Dans ce contexte, les agriculteurs pourraient avoir besoin d’utiliser davantage de produits phytosanitaires pour ne pas voir les rendements de leurs exploitations baisser. Mais pour certaines startup du secteur, une telle décision ne pourrait être compatible avec le développement d’une agriculture durable. Ainsi, lors de la dernière édition du Change Now Summit, deux d’entre elles, Solubio et Bioma, ont présenté leurs solutions pour concilier la nécessité de nourrir une population grandissante et limiter le recours aux produits phytosanitaires.
Favoriser la « microbiologie autochtone »
« Aujourd’hui, les multinationales défendent leurs intérêts en promouvant la consommation de produits phytosanitaires. Mais nous avons les technologies pour faire autrement, et c’est aux consommateurs de faire en sorte qu’elles soient appliquées », déclare Paolo Bassanini, PDG de Bioma. Cette société suisse, soutenue par la Solar Impulse Foundation, met au point des produits garantis sans OGM et sans pesticide chimique de synthèse pour favoriser « la microbiologie autochtone », et destinés à intensifier les rendements. Ces substituts aux pesticides de synthèse doivent être épandus sur les terres cultivées ou dans les exploitations agricoles, selon le terrain à traiter.
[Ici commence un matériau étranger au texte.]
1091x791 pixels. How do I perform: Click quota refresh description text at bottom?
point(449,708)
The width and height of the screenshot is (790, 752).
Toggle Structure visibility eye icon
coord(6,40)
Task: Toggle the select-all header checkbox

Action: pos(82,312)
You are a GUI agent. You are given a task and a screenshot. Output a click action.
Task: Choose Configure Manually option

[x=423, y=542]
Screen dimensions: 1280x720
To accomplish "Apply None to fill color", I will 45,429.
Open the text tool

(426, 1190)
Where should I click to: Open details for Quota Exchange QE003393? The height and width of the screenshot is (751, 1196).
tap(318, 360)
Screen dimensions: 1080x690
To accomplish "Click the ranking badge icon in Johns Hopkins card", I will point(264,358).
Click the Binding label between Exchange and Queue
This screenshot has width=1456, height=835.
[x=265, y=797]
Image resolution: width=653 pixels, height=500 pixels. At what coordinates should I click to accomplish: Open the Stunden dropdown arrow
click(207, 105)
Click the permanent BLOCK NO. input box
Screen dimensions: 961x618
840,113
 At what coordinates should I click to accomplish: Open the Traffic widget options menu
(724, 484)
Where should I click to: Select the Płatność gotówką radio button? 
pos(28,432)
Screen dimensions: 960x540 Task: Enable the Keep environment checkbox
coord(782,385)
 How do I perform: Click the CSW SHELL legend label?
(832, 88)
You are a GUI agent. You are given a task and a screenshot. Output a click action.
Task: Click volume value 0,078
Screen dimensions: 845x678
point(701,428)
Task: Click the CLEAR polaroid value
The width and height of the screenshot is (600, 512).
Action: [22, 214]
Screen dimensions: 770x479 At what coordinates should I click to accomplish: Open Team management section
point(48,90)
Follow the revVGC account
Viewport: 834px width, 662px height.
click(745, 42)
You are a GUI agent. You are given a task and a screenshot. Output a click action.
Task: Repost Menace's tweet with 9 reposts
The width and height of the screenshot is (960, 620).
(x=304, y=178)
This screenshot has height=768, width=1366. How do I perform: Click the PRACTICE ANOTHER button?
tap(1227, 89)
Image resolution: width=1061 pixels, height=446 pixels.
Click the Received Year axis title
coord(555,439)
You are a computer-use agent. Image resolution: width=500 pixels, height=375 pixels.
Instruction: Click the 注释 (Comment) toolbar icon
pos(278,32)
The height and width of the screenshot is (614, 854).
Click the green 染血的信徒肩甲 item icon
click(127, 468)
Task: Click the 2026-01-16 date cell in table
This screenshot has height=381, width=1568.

Bioma propose un produit spécifique pour chaque type de culture, et même des solutions pour réduire le recours aux sulfites dans les vignes.
Dans les élevages, le principal atout des produits de Bioma est de réduire les émissions d’ammoniac, et ce jusqu’à 95%. Paolo Bassanini atteste que cela a un effet direct sur l’état de santé des animaux dans les élevages et sur la qualité des produits finaux. Selon ses propres chiffres, la startup affirme que ses solutions permettent une augmentation de 7% des productions de lait et de 10% du rapport viande/gras dans les exploitations bovines. Paolo Bassanini indique que dans les exploitations animalières où sont utilisés ces produits, « les animaux vont mieux et n’ont plus besoin d’antibiotiques ». Au Mexique, les élevages de porcs clients de Bioma ont enregistré un recul de la mortalité des porcelets de 40%.
Des biopesticides créés directement sur les exploitations
Bioma prévoit de se développer en Amérique du sud, car selon son PDG, « c’est le continent qui nourrit le monde ». Et c’est de cette région du monde qu’est originaire Solubio. Née au Brésil, cette startup a développé une technologie permettant aux agriculteurs de créer eux-mêmes les produits dont ils ont spécifiquement besoin sur leurs exploitations. Ainsi, les exploitants peuvent réaliser leurs propres biopesticides et autres fongicides bio sans produit chimique de synthèse. « Grâce à nous, le volume de produits phytosanitaires utilisés au Brésil a diminué en 2019 », affirme Mauricio Schneider, directeur des stratégies et des opérations chez Solubio. De plus, cette solution permettrait de réduire de 40% le budget destiné au traitement des cultures.
L’objectif de Solubio est de réduire l’usage des pesticides de synthèse qui renforcent la résistance de certaines bactéries, pouvant ainsi causer des problèmes sanitaires. Aujourd’hui, Solubio équipe des exploitations brésiliennes de plus de 1 000 hectares. Pour Mauricio Schneider, les agriculteurs seraient prêts à changer de modèle s’ils sont correctement accompagnés. « Il ne suffit pas de dire ‘on arrête les pesticides’ du jour au lendemain. Le challenge, c’est d’implémenter les technologies sur le terrain en veillant à bien accompagner les agriculteurs ». Prochainement, Solubio s’attaquera au marché paraguayen, puis à l’Europe.